HTŞ ile muhalifler arasındaki çatışmalar şiddetleniyor

Sivil savunma unsurları, dün İdlib kırsalındaki mülteci kampları yakınlarındaki sular temizlediler
Sivil savunma unsurları, dün İdlib kırsalındaki mülteci kampları yakınlarındaki sular temizlediler

Suriye’nin kuzey ve batı illerinde Heyet Tahrir el-Şam (HTŞ) ile muhalif gruplar arasındaki savaş çemberi genişledi.  
Özgür Suriye Ordusu’na (ÖSO) bağlı Suriye Ulusal Kurtuluş Cephesi komutanlarından biri, perşembe günü Alman Basın Ajansı’na (DPA) verdiği demeçte, Ulusal Kurtuluş Cephesi'nin İdlib, Hama ve Halep kırsallarında bulunan HTŞ unsurları ile şiddetli çatışmalara girdiğini ve HTŞ’nin 15 unsurunun batı Halep kırsalında Ulusal Kurtuluş Cephesi savaşçıları tarafından pusuya düşürülerek öldürüldüğünü söyledi. HTŞ ile girilen çatışmaların ardından Halep'in batı kırsalındaki Kafr Nasih beldesinin kontrol altına alındığını belirten komutan, HTŞ’nin kontrolü altında bulunan Hama kırsalındaki Tirmala köyünün Ulusal Kurtuluş Cephesi tarafından ele geçirildiğini kaydetti.
Askeri komutan sözlerini şöyle sürdürdü:
“Bölgede çatışmalar hala devam ediyor.

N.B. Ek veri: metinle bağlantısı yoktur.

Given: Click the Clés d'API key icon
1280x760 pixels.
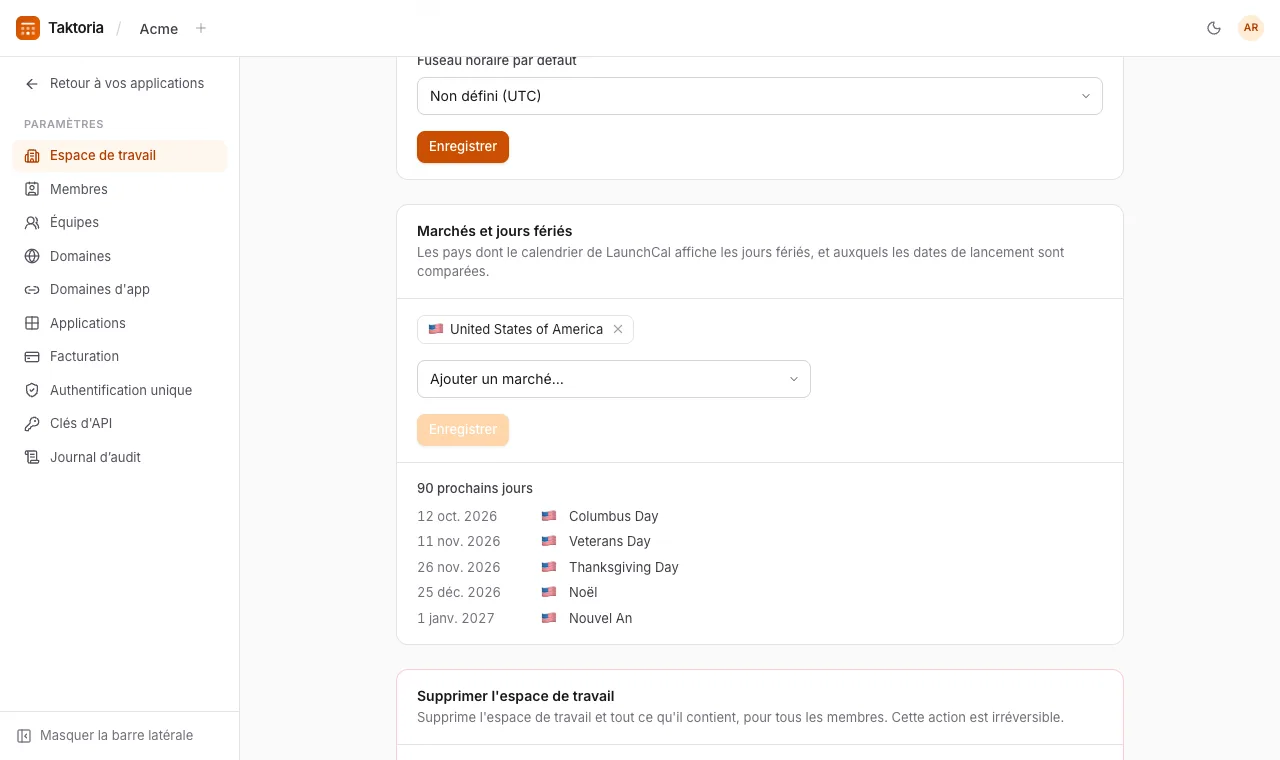Looking at the screenshot, I should [32, 423].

HTŞ ile Ulusal Kurtuluş Cephesi’ne bağlı Ahraru'ş Şam hareketi arasında el-Mustariha ve Midan Gezal köylerinde ağır makineli tüfeklerle şiddetli çatışmalar yaşanıyor. Ulusal Kurtuluş Cephesi'ne bağlı Nureddin Zengi Hareketi’nin savaşçıları, HTŞ’nin iki gün önce girdiği Darut İzze kasabanın kontrolünü yeniden ele geçirmek için perşembe gününden bu yana savaşıyor."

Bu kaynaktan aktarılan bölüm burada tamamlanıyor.